According to Clause 21.2 of the Provisions of the Supreme People's Court on Several Issues concerning the Trial of Independent Guarantee Dispute Case:
Fraudulent disputes over the independent guarantee shall be within the jurisdiction of the people's court at the place of the domicile of the issuer of the independent guarantee under which the application for suspension of payment is filed or the domicile of the defendant, unless the parties has agreed in writing that any other court has jurisdiction over it or the disputes be settled through arbitration. Where a party claims the court having jurisdiction over the case determined by the dispute resolution clauses in the underlying contract or the independent letter of guarantee, such claim shall not be supported by the people's court.
The above case shows how to apply Clause 21.2 and interpret the phrase "the parties submit their written agreements to arbitration". First, the letter of guarantee had a demand guarantee and the beneficiary did not need to submit evidence of a breach of the underlying contract when requesting payment. Second, the letter of guarantee was an independent guarantee, established to guarantee the performance of the underlying contract. However, once established, the letter of guarantee was independent of the underlying contract. Third, although there were two separate arbitration clauses between the applicant and the beneficiary, they were not legally binding on the issuer of the guarantee. Thus, there was no exception to Clause 21.2.
The parties' consensus on the applicable law in the independent guarantee was considered to be an agreement for substantive issues. However, the Supreme People's Court ruled that jurisdiction over fraudulent disputes under the letter of guarantee was a procedural issue which is governed by the law of the forum court.
At present, this case is only a procedural ruling, involving procedural matters of jurisdiction and property preservation. The substantive issue (ie, whether the third party, Liaoning branch of Bank of China, has the right to refuse to pay the guarantee) has not been heard by the Supreme People's Court.
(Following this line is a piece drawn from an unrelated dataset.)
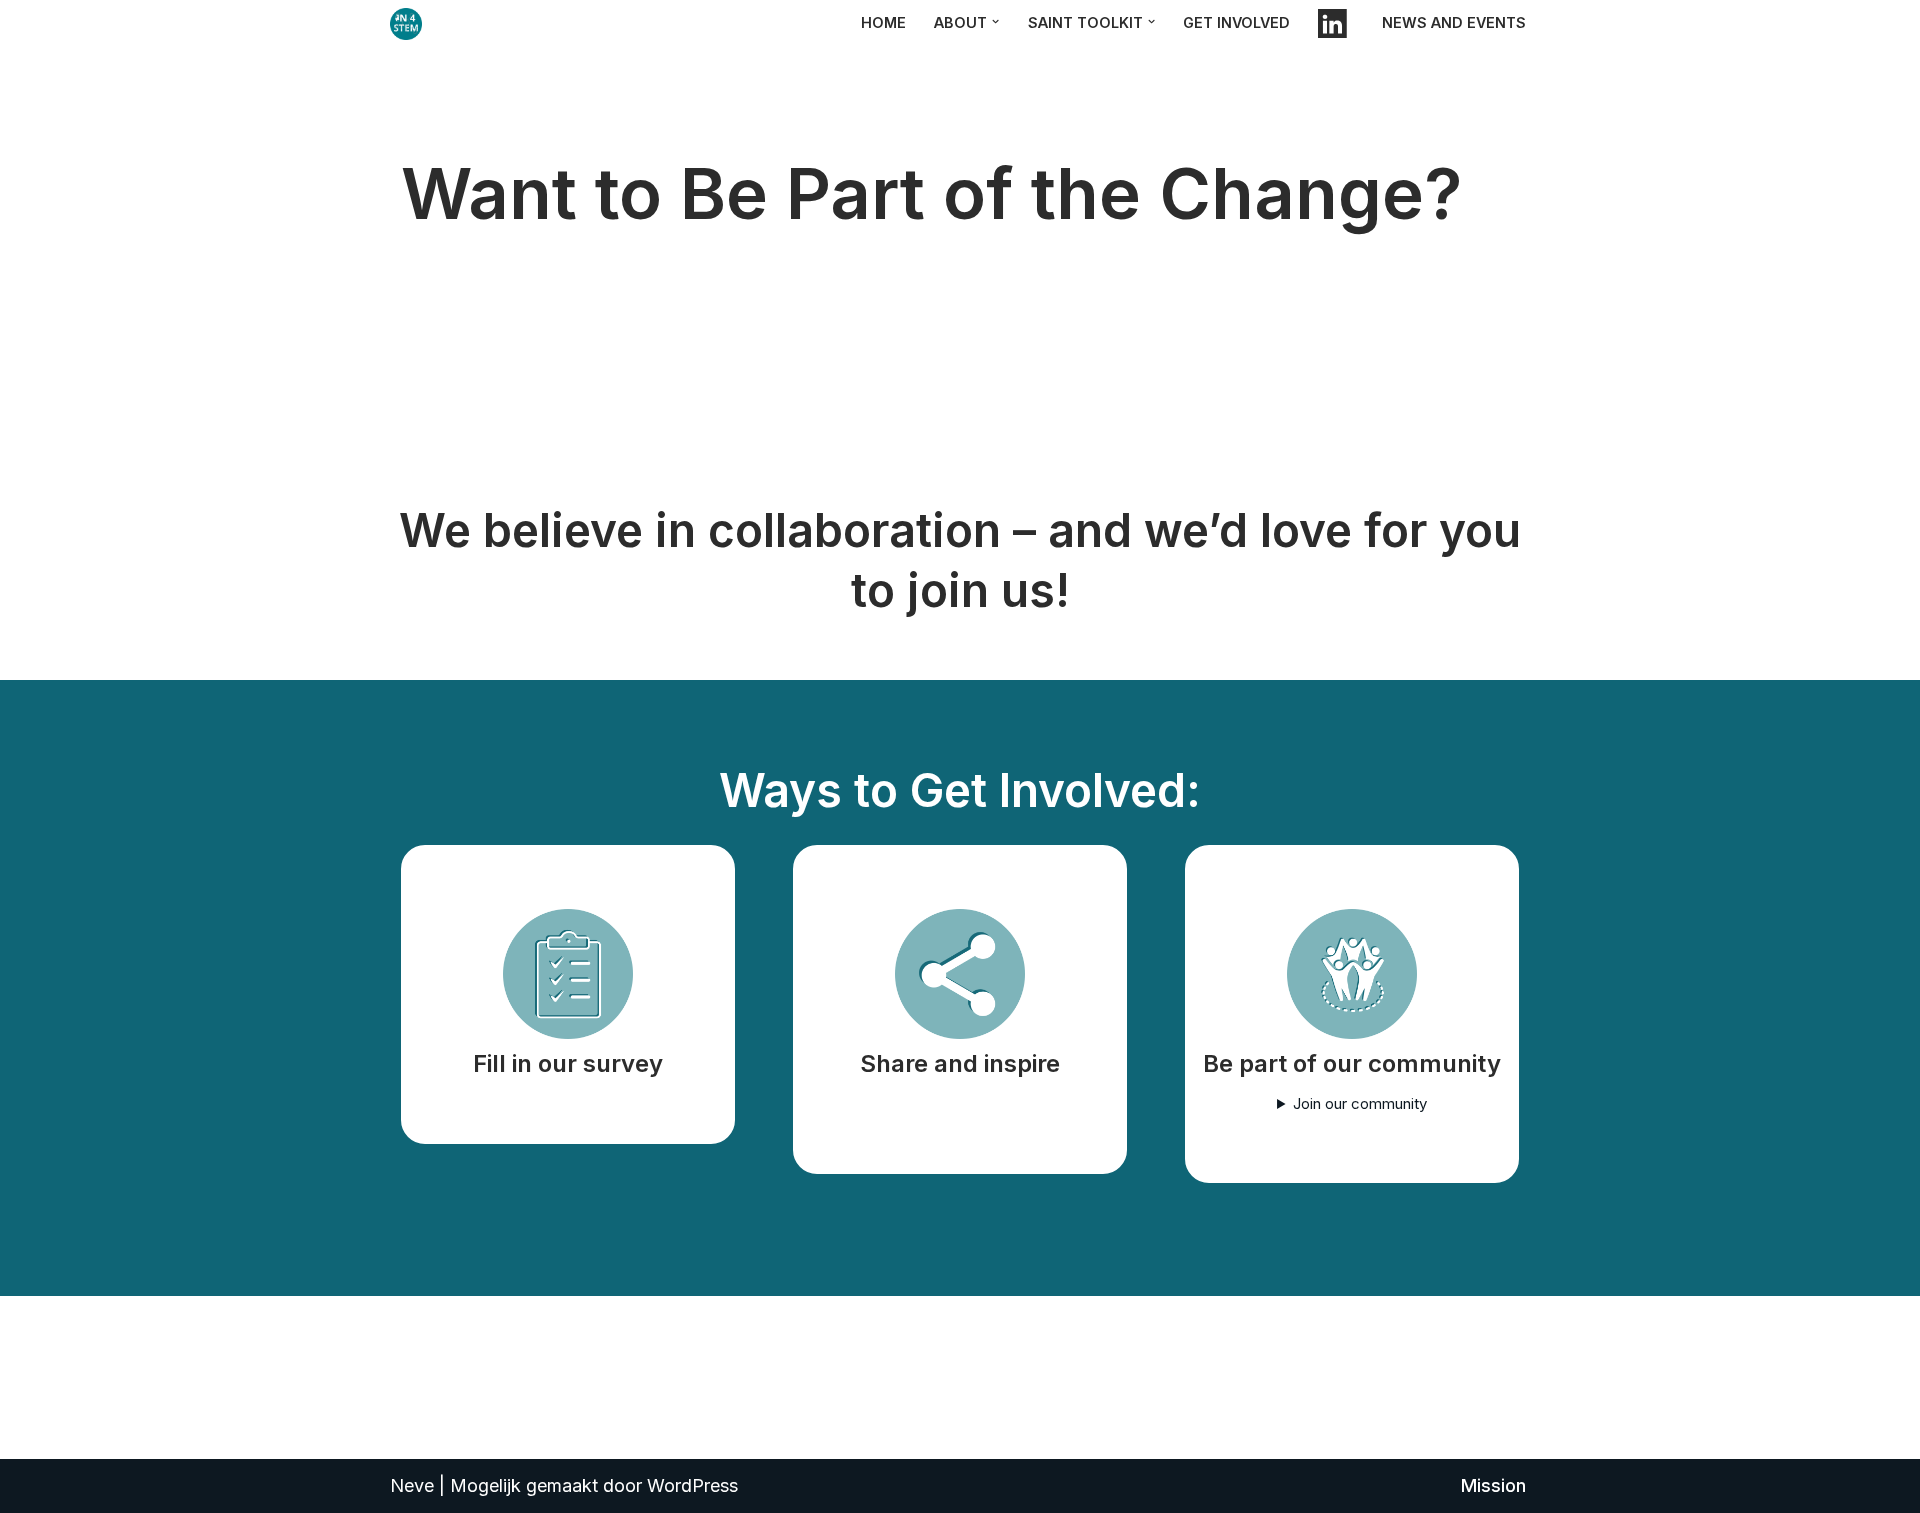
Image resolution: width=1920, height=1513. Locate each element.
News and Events (1454, 22)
According to public sources, the plaintiff Dalian Huarui withdrew its lawsuit in August 2019.
In the cases where the execution of a judgment may become impossible or difficult or otherwise harmful to the parties concerned because of the acts of one party or for other reasons, the people's court may, at the application of the other party, make a ruling to preserve the assets of the other party or order the other party to perform certain acts or to prohibit the other party from committing certain acts; where no application is filed by either party, the people's court may also rule to take preservation measures when it deems necessary.